It’s not a reaction, it’s your fear. I recently had a doctor tell me this when I was coughing and coughing over an injection. I was not having a reaction; it was just my fear that was causing the problem. Even more recently I was told to just quit wearing my mask unless it was windy outside or if I was in the detergent aisle at the grocery store.
I wonder how many there are of us out there that run into that kind of comment. Last night was a good example of how it could not be fear. I was in my office talking on the phone and my husband walked in to put something away in the desk. I immediately started feeling bad (my husband is usually very careful not to cause a reaction for me) and then the coughing started. I hollered at him in the other room. “What did you do? What do you have on?” His response was that he had put on some powder that was Aloe and Vitamin E. He didn’t think it smelled. I had to tell him that Aloe and Vitamin E weren’t the only things in that powder and that I was sick. I had to take my histamine injection to help shut off the reaction and stay in my bedroom while the air filters did their job.

Extracted material -
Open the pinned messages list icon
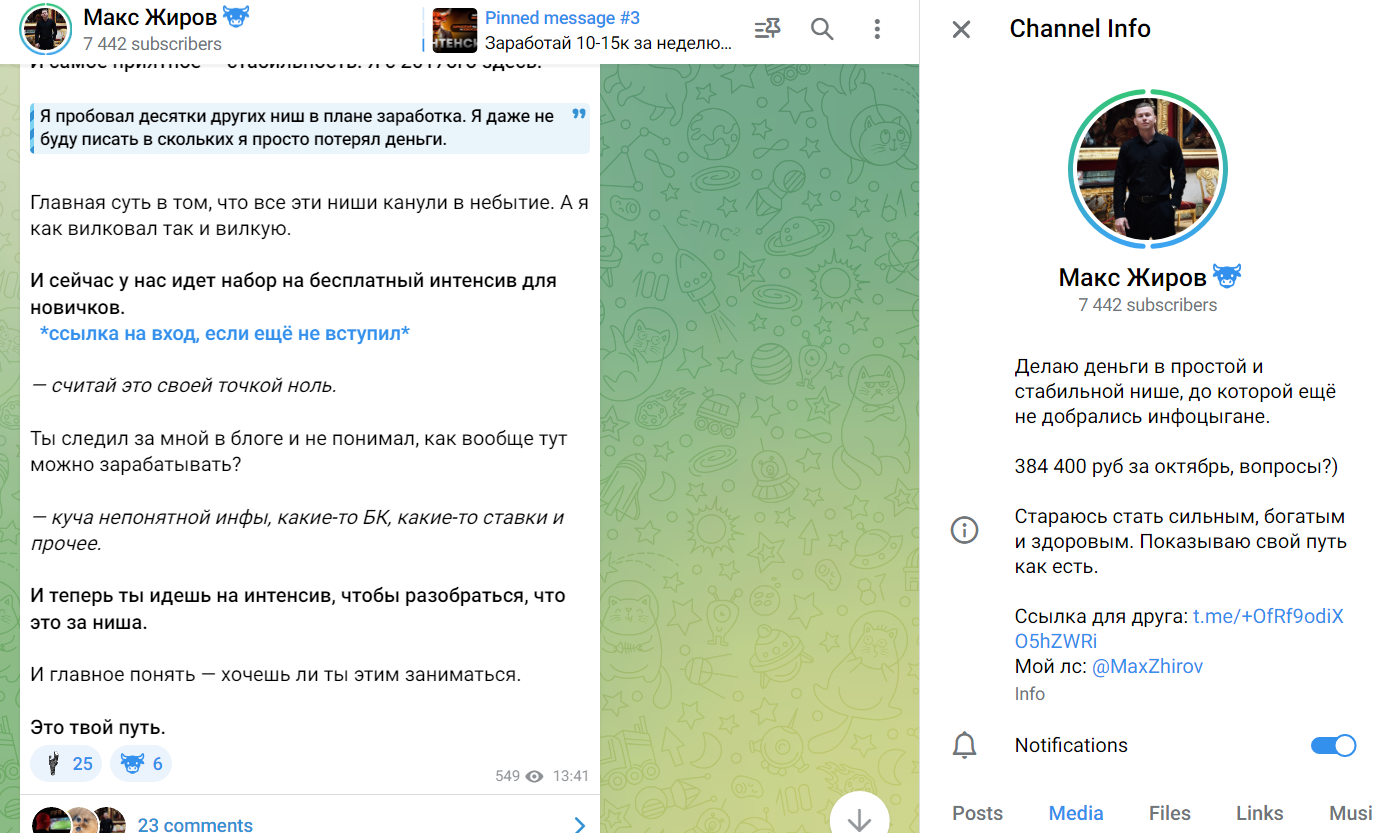Image resolution: width=1373 pixels, height=833 pixels. (767, 29)
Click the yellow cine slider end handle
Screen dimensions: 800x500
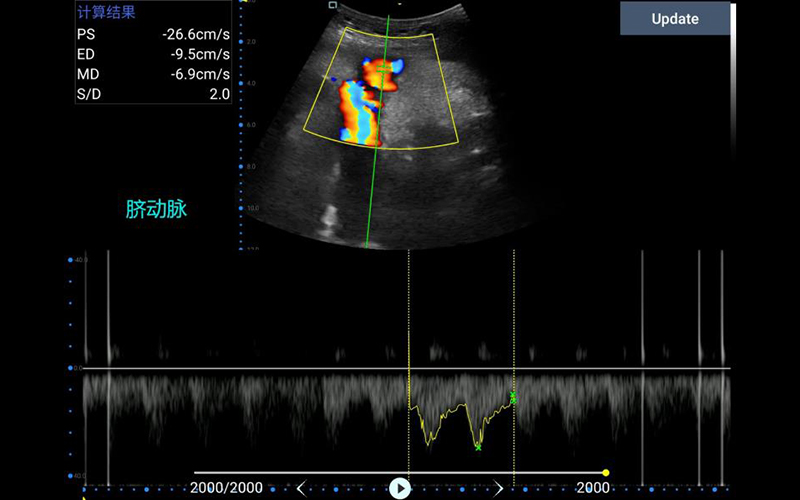pos(606,472)
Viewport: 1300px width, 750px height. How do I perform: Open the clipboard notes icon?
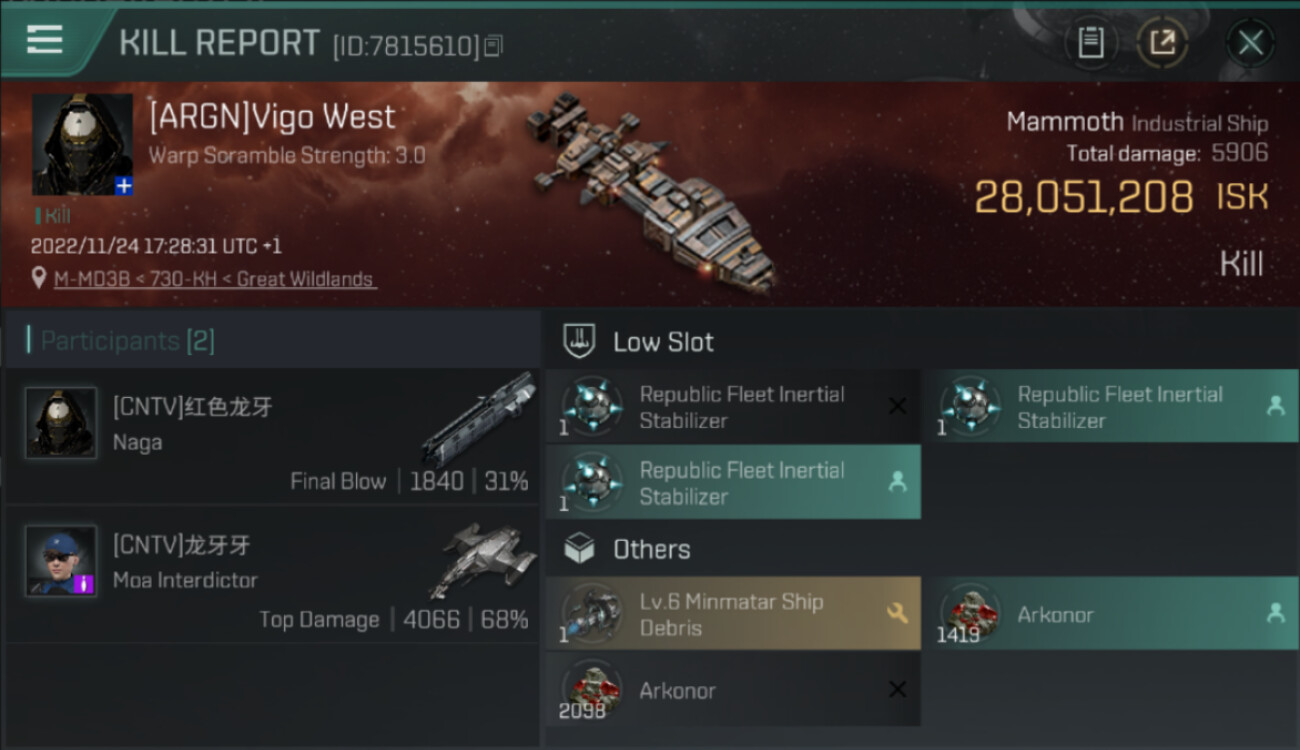1090,43
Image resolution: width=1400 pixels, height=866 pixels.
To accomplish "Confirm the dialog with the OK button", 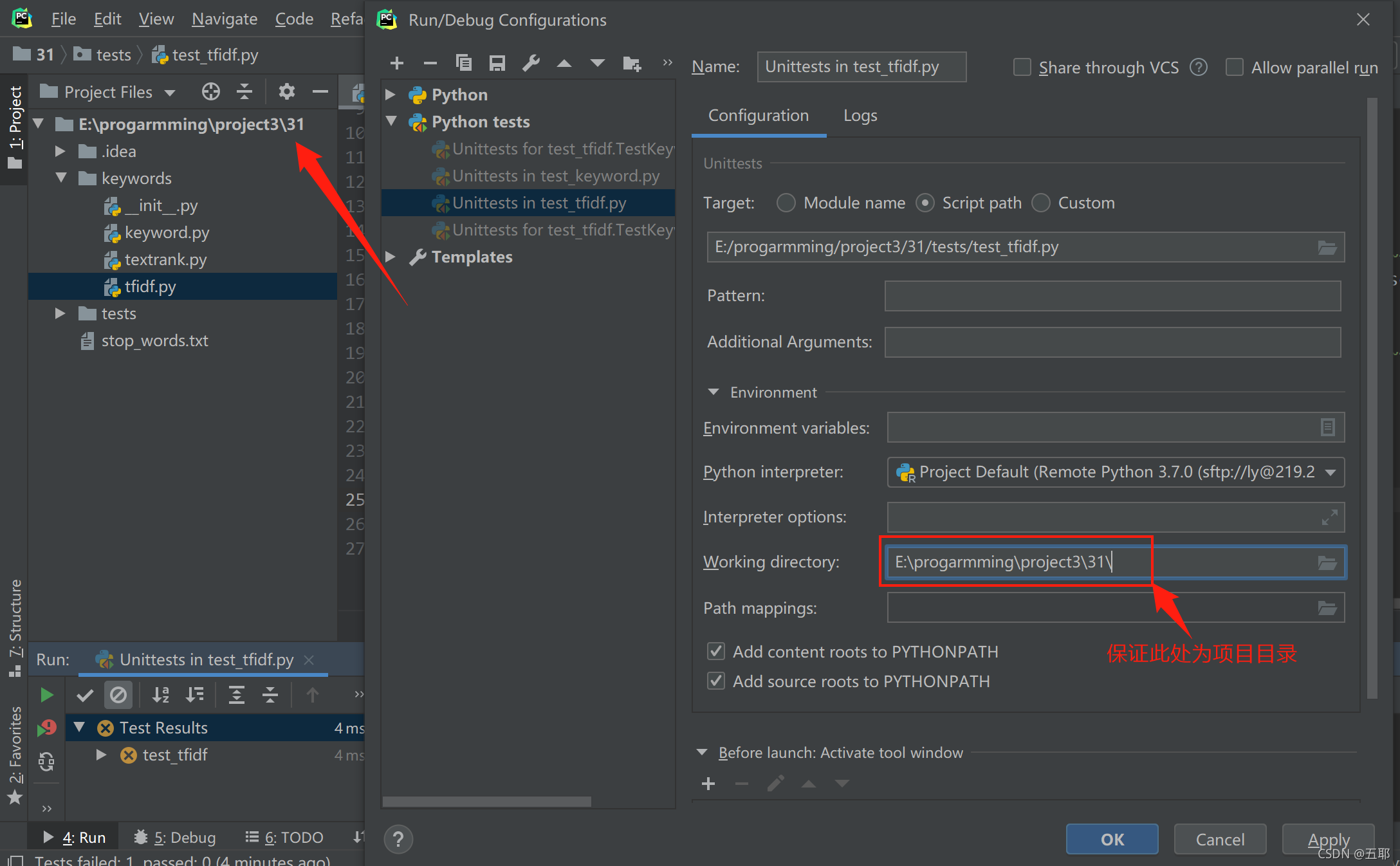I will point(1112,839).
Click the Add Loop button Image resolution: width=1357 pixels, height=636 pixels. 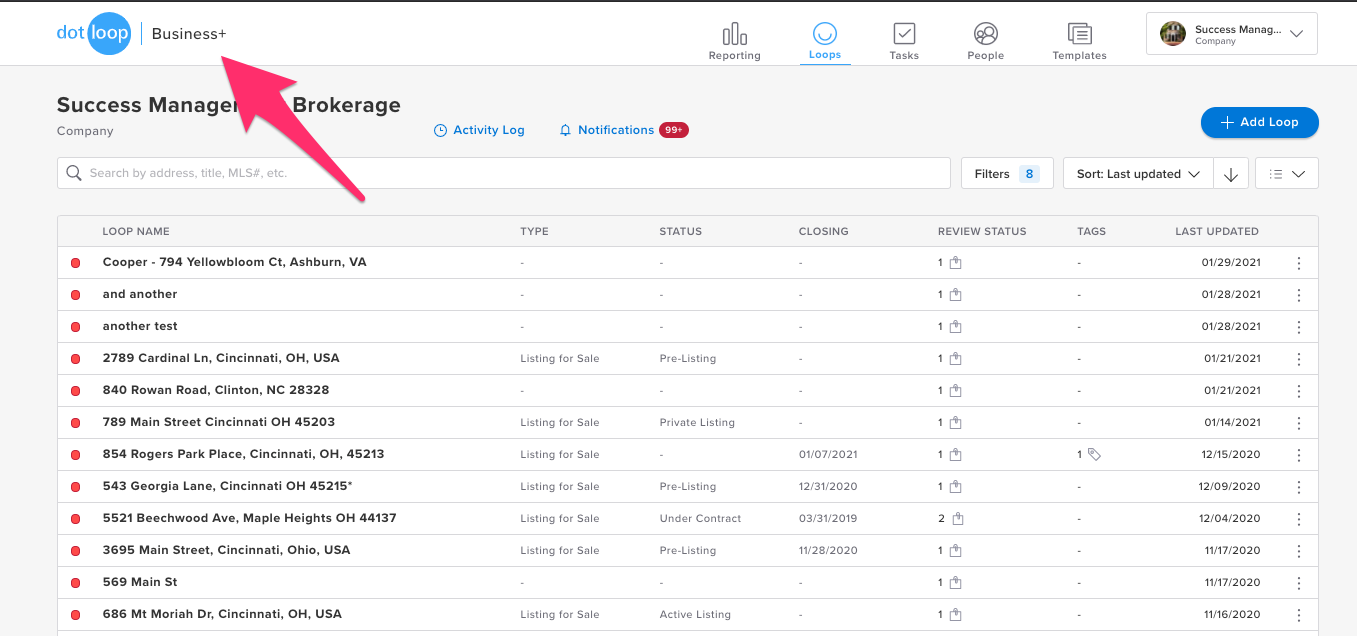point(1259,122)
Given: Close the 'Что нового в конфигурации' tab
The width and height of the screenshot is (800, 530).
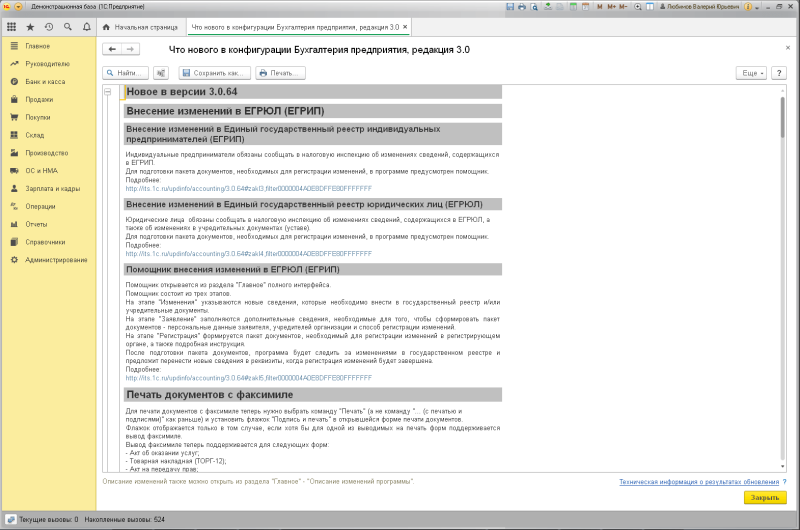Looking at the screenshot, I should click(405, 27).
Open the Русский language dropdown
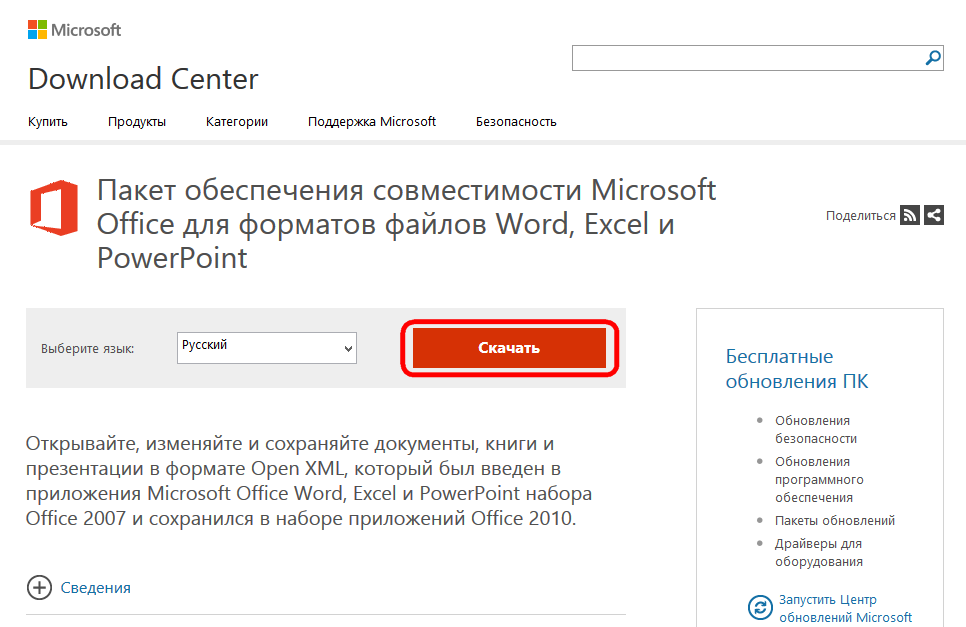The image size is (966, 627). tap(267, 347)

Your task - Can you duplicate the part of the reaction-versus-fear account between "I wonder how" and "did their job.", inclusive?

Reply to the exercise -
I wonder how many there are of us out there that run into that kind of comment. Last night was a good example of how it could not be fear. I was in my office talking on the phone and my husband walked in to put something away in the desk. I immediately started feeling bad (my husband is usually very careful not to cause a reaction for me) and then the coughing started. I hollered at him in the other room. “What did you do? What do you have on?” His response was that he had put on some powder that was Aloe and Vitamin E. He didn’t think it smelled. I had to tell him that Aloe and Vitamin E weren’t the only things in that powder and that I was sick. I had to take my histamine injection to help shut off the reaction and stay in my bedroom while the air filters did their job.